## What is expected
Find where "Choose Options (220, 611)" appears in the entries below. That line and all lines after it, through the last, are to be duplicated exactly, with nothing else.

-- The data follows --

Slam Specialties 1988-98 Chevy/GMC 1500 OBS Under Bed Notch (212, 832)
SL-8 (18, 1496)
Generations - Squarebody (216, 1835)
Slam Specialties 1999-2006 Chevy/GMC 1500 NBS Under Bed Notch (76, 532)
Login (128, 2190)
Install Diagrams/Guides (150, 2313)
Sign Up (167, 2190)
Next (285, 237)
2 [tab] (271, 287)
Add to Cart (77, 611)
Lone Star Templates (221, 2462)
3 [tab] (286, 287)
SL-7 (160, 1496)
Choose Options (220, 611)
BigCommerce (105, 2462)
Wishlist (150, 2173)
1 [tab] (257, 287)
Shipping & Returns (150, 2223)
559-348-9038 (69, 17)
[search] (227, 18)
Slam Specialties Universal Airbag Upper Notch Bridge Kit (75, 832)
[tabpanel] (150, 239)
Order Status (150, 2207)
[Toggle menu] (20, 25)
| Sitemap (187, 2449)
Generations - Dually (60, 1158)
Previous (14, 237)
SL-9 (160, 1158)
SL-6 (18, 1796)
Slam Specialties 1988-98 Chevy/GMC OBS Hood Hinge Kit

-- The data concluded --

## Solution for this exercise
Choose Options (220, 611)
BigCommerce (105, 2462)
Wishlist (150, 2173)
1 [tab] (257, 287)
Shipping & Returns (150, 2223)
559-348-9038 (69, 17)
[search] (227, 18)
Slam Specialties Universal Airbag Upper Notch Bridge Kit (75, 832)
[tabpanel] (150, 239)
Order Status (150, 2207)
[Toggle menu] (20, 25)
| Sitemap (187, 2449)
Generations - Dually (60, 1158)
Previous (14, 237)
SL-9 (160, 1158)
SL-6 (18, 1796)
Slam Specialties 1988-98 Chevy/GMC OBS Hood Hinge Kit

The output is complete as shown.